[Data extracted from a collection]
########################################

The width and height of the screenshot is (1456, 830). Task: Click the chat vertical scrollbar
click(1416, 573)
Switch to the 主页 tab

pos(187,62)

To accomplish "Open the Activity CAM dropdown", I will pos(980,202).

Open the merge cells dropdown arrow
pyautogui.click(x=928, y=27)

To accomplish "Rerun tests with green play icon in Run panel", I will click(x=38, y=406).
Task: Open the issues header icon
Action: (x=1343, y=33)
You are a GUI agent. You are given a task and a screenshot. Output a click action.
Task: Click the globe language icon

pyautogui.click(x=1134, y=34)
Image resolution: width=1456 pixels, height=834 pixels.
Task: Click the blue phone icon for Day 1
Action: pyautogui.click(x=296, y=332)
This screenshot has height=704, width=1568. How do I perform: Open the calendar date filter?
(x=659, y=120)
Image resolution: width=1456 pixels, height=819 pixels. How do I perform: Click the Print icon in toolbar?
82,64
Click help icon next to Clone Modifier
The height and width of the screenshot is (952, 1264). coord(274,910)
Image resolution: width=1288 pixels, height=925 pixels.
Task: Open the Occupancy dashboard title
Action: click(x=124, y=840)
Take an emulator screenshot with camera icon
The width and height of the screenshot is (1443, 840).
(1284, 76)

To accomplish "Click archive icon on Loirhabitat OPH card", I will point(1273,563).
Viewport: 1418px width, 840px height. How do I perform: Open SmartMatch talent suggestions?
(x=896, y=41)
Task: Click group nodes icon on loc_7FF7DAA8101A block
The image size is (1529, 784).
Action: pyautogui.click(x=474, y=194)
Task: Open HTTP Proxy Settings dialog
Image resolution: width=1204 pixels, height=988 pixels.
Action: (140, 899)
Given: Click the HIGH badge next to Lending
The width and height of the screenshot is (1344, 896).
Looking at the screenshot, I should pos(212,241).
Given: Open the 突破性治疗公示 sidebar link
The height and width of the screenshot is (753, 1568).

########################################

Give the data again, exactly.

[Solution to the problem]
The width and height of the screenshot is (1456, 830). Task: Click the chat vertical scrollbar
click(1416, 573)
Switch to the 主页 tab

pos(187,62)

To accomplish "Open the Activity CAM dropdown", I will pos(980,202).

Open the merge cells dropdown arrow
pyautogui.click(x=928, y=27)

To accomplish "Rerun tests with green play icon in Run panel", I will click(x=38, y=406).
Task: Open the issues header icon
Action: (x=1343, y=33)
You are a GUI agent. You are given a task and a screenshot. Output a click action.
Task: Click the globe language icon

pyautogui.click(x=1134, y=34)
Image resolution: width=1456 pixels, height=834 pixels.
Task: Click the blue phone icon for Day 1
Action: pyautogui.click(x=296, y=332)
This screenshot has height=704, width=1568. How do I perform: Open the calendar date filter?
(x=659, y=120)
Image resolution: width=1456 pixels, height=819 pixels. How do I perform: Click the Print icon in toolbar?
82,64
Click help icon next to Clone Modifier
The height and width of the screenshot is (952, 1264). coord(274,910)
Image resolution: width=1288 pixels, height=925 pixels.
Task: Open the Occupancy dashboard title
Action: click(x=124, y=840)
Take an emulator screenshot with camera icon
The width and height of the screenshot is (1443, 840).
(1284, 76)

To accomplish "Click archive icon on Loirhabitat OPH card", I will point(1273,563).
Viewport: 1418px width, 840px height. How do I perform: Open SmartMatch talent suggestions?
(x=896, y=41)
Task: Click group nodes icon on loc_7FF7DAA8101A block
The image size is (1529, 784).
Action: pyautogui.click(x=474, y=194)
Task: Open HTTP Proxy Settings dialog
Image resolution: width=1204 pixels, height=988 pixels.
Action: (140, 899)
Given: Click the HIGH badge next to Lending
The width and height of the screenshot is (1344, 896).
Looking at the screenshot, I should pos(212,241).
Given: Open the 突破性治疗公示 sidebar link
The height and width of the screenshot is (753, 1568).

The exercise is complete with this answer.